The current Harper’s Bazaar features a literary memoir by poet Molly Fisk. We’ve written about her before, here and here. I’ve known the poet for two decades – but I didn’t know she was the niece of novelist and short story writer John Updike. She describes the experience in “John Updike, His Stories, and Me.” You can read it here. It begins:
In December 1984, my father died at the Ghirardelli theater during a morning showing for backers and friends of the movie On the Edge, which stars creepy Bruce Dern as a long-distance runner. This was my father’s fourth heart attack. His friends described him laughing near the film’s end, and then hearing a sigh. When he was discovered unresponsive in his seat as the lights came up, that famous line was called out: “Is there a doctor in the house?!” There were four, but none of them could save him. He was 56.

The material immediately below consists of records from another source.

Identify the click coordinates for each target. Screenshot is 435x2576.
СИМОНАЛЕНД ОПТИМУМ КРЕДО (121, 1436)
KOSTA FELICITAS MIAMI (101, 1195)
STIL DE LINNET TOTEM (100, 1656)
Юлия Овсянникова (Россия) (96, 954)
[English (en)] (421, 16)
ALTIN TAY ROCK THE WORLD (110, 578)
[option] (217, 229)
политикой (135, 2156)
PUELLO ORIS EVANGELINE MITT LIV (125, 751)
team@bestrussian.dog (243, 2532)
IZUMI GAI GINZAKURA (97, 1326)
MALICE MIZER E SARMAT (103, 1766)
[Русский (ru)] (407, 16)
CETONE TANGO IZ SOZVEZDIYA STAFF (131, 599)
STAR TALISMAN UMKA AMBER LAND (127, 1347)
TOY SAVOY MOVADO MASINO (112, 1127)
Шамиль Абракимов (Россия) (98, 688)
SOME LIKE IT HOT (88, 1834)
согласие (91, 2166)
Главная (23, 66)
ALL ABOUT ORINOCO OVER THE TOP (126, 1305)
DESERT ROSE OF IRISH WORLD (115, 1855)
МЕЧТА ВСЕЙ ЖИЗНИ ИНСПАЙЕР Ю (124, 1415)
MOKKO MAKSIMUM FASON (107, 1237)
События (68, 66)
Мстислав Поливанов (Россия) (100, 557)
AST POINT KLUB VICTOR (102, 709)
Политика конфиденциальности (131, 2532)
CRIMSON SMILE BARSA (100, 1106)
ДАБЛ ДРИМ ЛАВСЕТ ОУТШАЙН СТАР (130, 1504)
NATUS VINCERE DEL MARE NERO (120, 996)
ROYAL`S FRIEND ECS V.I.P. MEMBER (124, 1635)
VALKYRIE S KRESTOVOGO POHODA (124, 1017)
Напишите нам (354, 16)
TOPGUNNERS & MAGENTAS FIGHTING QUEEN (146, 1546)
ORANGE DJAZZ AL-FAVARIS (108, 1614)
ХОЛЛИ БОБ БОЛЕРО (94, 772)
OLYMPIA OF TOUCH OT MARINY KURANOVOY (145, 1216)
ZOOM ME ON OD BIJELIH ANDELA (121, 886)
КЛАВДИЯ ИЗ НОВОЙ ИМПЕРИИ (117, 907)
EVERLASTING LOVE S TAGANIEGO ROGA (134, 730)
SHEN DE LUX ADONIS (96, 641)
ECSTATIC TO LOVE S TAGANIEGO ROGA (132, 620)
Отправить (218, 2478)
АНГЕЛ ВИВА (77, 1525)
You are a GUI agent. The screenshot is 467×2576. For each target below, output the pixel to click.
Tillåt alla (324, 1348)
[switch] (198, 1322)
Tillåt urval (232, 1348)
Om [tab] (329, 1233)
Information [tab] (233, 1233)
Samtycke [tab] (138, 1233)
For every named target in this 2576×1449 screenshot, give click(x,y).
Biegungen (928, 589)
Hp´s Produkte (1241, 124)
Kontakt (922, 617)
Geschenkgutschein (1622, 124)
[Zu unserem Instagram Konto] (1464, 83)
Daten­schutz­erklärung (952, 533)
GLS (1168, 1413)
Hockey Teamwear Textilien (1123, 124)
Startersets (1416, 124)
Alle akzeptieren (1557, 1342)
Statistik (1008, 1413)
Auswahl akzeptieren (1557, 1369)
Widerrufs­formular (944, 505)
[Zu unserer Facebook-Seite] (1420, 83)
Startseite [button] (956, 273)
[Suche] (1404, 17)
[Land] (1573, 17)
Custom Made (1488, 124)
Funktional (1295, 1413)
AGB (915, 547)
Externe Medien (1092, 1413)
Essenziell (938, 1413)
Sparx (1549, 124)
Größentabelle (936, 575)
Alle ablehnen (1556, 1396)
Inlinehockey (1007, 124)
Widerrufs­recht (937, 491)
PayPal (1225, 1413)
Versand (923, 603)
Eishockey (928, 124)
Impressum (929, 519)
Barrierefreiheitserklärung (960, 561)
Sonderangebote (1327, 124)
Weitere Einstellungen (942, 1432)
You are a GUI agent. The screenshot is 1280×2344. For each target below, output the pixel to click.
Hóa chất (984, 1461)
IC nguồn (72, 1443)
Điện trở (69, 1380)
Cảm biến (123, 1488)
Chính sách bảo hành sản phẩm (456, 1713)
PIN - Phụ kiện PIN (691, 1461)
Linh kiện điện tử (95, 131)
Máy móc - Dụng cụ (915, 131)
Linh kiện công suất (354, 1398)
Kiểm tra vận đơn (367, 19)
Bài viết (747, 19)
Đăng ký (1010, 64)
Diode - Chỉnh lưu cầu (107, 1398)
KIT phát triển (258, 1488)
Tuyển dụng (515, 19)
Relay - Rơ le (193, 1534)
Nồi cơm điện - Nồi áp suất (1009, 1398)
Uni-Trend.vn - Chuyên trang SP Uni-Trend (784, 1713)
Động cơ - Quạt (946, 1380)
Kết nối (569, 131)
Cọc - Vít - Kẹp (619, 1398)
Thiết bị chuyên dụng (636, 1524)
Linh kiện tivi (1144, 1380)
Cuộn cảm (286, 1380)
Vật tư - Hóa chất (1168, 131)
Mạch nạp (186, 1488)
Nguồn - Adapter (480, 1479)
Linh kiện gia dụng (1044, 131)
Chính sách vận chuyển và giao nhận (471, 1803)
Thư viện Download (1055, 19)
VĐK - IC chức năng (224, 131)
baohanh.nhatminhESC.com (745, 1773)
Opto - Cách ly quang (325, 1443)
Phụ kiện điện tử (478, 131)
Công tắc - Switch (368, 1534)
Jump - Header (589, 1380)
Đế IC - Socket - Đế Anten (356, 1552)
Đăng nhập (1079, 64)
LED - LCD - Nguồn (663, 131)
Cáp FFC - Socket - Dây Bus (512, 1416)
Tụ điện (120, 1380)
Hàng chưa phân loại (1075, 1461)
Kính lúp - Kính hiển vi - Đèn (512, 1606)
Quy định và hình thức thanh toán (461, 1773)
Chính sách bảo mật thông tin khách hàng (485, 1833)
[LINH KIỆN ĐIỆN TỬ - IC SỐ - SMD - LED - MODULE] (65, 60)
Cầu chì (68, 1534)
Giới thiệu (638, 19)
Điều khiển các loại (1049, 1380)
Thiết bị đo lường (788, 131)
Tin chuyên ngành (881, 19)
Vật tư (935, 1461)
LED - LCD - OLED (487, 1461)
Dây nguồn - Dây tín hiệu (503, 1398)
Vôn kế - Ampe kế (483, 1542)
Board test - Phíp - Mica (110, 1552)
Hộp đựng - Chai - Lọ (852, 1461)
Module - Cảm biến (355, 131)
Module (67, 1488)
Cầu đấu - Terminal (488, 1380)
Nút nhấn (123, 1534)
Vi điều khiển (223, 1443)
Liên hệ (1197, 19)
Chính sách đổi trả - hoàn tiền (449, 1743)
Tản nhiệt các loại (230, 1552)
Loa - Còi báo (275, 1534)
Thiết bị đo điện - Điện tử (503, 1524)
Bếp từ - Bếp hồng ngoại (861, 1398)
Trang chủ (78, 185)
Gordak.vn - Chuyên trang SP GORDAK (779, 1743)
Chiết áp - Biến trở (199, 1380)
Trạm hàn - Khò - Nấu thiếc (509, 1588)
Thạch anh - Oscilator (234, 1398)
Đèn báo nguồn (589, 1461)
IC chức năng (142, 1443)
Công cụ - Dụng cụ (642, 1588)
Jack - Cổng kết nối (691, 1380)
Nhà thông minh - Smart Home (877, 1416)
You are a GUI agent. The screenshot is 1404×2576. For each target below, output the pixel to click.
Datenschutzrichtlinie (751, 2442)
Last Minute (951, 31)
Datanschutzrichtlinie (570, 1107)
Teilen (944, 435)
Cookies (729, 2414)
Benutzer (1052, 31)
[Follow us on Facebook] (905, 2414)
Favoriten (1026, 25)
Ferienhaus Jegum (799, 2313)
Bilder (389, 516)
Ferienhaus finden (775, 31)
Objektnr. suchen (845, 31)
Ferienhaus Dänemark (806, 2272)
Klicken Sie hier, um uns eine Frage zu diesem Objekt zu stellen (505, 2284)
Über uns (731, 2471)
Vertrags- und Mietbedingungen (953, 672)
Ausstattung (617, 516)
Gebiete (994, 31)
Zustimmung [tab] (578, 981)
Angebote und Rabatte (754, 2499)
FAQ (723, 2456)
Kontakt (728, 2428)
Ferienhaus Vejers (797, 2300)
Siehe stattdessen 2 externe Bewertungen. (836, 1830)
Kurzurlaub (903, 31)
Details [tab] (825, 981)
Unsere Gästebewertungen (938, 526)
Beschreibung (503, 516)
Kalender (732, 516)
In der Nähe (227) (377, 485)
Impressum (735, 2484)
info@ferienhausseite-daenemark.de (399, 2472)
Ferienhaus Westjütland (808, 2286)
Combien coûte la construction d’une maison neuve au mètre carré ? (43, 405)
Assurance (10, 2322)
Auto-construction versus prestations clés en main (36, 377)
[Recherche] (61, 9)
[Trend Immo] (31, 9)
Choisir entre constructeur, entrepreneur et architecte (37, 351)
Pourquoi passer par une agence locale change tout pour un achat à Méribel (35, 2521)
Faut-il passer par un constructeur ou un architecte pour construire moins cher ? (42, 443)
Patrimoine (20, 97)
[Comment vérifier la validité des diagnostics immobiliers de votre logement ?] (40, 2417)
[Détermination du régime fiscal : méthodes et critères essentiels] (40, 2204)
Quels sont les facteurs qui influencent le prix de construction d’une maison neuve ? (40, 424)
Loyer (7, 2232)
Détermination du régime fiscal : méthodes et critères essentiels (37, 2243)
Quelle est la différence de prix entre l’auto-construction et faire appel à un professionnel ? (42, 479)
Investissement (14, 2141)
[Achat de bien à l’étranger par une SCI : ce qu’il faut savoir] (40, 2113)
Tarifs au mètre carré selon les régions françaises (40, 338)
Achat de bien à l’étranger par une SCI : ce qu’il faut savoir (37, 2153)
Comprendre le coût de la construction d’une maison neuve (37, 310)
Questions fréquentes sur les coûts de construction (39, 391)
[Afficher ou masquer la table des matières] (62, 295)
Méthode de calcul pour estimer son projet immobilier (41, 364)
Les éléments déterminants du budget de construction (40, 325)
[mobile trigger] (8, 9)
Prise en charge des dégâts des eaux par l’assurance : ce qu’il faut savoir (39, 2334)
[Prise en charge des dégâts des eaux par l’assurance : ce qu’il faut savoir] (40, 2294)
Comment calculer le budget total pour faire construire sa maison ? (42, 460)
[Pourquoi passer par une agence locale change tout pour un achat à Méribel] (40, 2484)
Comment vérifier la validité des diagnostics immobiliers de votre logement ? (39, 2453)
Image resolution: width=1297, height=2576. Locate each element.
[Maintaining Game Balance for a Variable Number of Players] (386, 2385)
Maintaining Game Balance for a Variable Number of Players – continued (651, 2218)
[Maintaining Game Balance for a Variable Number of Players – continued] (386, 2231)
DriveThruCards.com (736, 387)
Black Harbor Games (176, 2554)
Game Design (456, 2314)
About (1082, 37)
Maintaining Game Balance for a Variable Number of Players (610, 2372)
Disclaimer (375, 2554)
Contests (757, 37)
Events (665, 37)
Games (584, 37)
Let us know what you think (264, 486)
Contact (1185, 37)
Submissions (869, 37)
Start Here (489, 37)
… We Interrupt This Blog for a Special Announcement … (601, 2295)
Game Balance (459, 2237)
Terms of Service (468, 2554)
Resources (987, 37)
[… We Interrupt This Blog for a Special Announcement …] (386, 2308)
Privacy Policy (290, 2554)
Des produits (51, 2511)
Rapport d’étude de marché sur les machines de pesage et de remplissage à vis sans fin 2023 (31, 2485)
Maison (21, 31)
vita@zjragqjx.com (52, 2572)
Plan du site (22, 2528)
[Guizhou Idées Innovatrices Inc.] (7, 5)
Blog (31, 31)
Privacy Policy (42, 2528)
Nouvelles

At that point, my father, Irving, didn’t have any money. He wasn’t a backer, but he knew the director and was often on the fringes of various deals, cinematic and otherwise, “putting people together” and going out to lunch. Payment was largely theoretical.
For our family, losing this witty, charming, impossible man was like having the sun plucked out of a solar system. We, the remaining planets, careened randomly for a long time. I was 29 and going to business school, mostly because I hoped that it would help me understand him.

Almost exactly three years after my dad’s death, a short story by Uncle John appeared in The New Yorker called “Brother Grasshopper.” Everyone who knew me and my family knew that my uncle was John Updike. He married my mother’s older sister, Mary, when they were in college, and we Fisks spent every summer back East in Ipswich or Vermont or on Martha’s Vineyard with the Updikes. Each couple produced four children at regular intervals, so we had nearly parallel cousins. If you’ve read Couples or The Maples Stories, you know the general scene: beaches, chaos, shucking corn, tennis and cocktails, adultery. There were the usual family spats now and then, but as a child, I always thought of the four adults as good friends.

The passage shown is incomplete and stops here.